World Series MVP Stephen Strasburg threw just five innings because of a nerve issue in his pitching hand and players such as Starlin Castro, Sean Doolittle, Tanner Rainey, Adam Eaton and Carter Kieboom finished the year on the IL.

“This year, for me, we didn’t get it done. We had a lot of bumps in the road this year. But I really, fully believe, we’ve got the core guys here that we need to win another championship,” Martinez said. “I know Mike, myself, we’re going to spend hours and hours and hours trying to fill the void with guys we think can potentially help us in the future. And we’ll be back on the podium. I’m really confident about that.”

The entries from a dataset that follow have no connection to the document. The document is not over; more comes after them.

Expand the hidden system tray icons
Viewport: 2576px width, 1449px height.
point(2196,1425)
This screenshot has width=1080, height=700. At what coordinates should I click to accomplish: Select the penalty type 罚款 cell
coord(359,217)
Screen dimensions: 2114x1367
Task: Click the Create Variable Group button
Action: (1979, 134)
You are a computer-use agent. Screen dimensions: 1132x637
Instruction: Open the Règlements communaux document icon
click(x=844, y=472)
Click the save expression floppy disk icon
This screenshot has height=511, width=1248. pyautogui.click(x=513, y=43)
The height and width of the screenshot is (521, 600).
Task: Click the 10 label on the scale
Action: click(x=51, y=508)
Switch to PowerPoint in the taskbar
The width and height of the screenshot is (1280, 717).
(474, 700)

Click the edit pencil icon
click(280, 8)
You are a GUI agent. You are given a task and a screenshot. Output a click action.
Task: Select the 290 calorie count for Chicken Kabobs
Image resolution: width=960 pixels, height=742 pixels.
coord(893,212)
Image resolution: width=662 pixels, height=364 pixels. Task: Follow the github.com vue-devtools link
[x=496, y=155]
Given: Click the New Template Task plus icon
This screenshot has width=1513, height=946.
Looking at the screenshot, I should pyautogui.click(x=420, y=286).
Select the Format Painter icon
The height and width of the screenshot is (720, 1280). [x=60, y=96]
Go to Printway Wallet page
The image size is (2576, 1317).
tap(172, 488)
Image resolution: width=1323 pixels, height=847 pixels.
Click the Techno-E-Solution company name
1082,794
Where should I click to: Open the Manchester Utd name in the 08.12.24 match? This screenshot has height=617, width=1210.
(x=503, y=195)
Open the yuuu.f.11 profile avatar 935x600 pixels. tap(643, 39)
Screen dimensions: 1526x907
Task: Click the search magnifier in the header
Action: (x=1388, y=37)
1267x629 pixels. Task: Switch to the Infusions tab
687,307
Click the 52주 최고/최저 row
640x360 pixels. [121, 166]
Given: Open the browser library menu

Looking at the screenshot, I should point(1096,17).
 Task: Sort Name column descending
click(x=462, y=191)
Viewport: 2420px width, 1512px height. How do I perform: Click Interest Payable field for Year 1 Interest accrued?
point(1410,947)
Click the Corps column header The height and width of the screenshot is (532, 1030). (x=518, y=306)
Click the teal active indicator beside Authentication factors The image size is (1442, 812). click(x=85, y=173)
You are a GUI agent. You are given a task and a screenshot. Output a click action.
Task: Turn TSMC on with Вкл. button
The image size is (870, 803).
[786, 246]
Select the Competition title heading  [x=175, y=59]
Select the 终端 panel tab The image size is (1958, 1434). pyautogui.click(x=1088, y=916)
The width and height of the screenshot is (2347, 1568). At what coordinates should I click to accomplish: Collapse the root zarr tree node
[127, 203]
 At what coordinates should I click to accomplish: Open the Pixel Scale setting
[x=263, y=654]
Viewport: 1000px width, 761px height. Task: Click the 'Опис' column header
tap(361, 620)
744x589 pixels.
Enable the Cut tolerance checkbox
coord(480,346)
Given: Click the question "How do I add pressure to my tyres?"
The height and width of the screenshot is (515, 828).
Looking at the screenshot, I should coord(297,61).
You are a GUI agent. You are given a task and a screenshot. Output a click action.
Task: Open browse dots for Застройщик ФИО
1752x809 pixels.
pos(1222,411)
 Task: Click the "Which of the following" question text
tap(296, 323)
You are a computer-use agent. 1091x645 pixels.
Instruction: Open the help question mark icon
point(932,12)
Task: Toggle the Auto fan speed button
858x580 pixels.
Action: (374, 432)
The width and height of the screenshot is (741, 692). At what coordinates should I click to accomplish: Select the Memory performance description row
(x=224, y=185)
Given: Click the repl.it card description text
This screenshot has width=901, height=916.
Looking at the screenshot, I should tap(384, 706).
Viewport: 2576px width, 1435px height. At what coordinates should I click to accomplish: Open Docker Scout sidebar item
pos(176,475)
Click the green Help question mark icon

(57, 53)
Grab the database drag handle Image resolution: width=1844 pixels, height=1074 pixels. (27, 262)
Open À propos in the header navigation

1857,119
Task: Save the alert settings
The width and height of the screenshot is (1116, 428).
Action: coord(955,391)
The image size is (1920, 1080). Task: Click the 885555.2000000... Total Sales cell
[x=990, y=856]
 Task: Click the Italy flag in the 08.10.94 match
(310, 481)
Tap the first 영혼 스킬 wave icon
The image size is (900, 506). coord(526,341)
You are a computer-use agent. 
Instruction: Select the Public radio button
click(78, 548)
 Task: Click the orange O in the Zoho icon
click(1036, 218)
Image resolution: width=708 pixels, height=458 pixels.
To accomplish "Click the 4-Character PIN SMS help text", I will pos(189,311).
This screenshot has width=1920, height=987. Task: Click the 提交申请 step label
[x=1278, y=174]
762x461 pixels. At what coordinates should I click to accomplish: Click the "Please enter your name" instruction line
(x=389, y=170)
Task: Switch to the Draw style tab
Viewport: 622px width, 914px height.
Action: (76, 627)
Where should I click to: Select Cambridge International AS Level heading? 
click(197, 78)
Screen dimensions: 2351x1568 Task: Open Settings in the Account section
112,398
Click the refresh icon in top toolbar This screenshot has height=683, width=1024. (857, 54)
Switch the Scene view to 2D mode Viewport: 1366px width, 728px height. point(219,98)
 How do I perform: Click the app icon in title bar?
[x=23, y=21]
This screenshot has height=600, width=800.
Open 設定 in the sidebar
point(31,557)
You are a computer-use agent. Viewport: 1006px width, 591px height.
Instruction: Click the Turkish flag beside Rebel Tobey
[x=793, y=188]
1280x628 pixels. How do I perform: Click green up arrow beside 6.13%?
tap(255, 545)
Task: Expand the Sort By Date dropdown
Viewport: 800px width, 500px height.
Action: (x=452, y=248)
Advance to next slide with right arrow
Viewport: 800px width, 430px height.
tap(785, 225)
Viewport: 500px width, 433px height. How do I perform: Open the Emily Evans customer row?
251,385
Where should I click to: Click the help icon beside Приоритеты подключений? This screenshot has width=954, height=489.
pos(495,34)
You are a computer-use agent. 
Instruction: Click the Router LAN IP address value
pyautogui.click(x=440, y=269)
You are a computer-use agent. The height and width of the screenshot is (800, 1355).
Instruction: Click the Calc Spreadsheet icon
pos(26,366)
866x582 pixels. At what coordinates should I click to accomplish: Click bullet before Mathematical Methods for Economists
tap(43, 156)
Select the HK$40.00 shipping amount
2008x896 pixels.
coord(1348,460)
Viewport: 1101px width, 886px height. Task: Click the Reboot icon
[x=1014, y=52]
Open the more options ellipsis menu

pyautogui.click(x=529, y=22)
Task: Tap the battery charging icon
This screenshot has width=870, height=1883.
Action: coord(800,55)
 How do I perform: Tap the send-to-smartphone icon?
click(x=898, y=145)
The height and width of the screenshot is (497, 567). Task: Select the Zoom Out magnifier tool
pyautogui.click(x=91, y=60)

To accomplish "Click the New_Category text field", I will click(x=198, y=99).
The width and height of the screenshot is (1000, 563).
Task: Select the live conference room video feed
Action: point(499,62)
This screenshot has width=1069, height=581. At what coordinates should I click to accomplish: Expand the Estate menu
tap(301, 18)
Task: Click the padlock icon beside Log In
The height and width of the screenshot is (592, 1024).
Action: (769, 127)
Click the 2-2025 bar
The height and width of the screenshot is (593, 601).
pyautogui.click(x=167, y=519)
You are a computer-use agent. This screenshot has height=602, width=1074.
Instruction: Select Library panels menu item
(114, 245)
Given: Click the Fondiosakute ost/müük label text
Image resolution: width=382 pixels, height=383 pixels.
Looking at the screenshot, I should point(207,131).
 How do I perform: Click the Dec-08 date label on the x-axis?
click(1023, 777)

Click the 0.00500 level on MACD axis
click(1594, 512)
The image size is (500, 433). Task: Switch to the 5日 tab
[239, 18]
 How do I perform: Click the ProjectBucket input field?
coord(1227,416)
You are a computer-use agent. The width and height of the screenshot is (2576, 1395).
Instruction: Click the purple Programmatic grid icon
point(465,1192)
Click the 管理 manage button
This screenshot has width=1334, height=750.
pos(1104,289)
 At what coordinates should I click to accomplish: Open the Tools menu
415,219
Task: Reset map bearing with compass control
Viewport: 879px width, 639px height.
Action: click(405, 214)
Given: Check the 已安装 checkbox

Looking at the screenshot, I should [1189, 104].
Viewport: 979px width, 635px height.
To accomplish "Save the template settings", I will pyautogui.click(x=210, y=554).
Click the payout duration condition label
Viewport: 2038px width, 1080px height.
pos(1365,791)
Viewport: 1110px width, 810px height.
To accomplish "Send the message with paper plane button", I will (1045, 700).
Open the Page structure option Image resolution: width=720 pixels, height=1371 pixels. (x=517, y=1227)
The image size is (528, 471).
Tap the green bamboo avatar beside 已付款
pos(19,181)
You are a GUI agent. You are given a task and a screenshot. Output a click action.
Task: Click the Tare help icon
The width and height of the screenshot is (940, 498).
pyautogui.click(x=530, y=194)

Rizzo was asked Saturday why the team announces contract lengths for players, as is common practice around the major leagues, but wouldn’t do so in this instance for Martinez.

“The reason is we don’t want anybody to know. That’s the reason,” Rizzo said, before asking the reporter: “How much do you make? How many years do you have?”

Moments later, as the back-and-forth continued, Rizzo said: “It’s kind of an individual thing with certain people. I don’t want you to know what I make or how many years I have. Davey doesn’t want you to know. And I think that it’s only fair … when people don’t want certain information out there, that we don’t give it.”

There were some calling for Martinez to lose his job last season when Washington got off to a 19-31 start. But Rizzo stood by his manager, and the team eventually turned things around, going 74-38 the rest of the way to reach the playoffs as an NL wild-card team.

The Nationals then beat the Milwaukee Brewers, Los Angeles Dodgers and St. Louis Cardinals to reach the World Series, where they beat the Houston Astros in Game 7.

Washington joined the 1914 Boston Braves as the only teams in major league history to win a World Series after being 12 games below .500 during a season.

“Everything from Day 1 to where he’s gotten to now, he’s grown so much. He’s really become one of my favorite managers of all,” three-time Cy Young Award winner Max Scherzer said after helping Washington win Saturday’s opener of a doubleheader against the New York Mets. “Davey really understands how to manage a clubhouse, manage a team. We saw it in the postseason. He knows how to push the right buttons when everything is on the line.”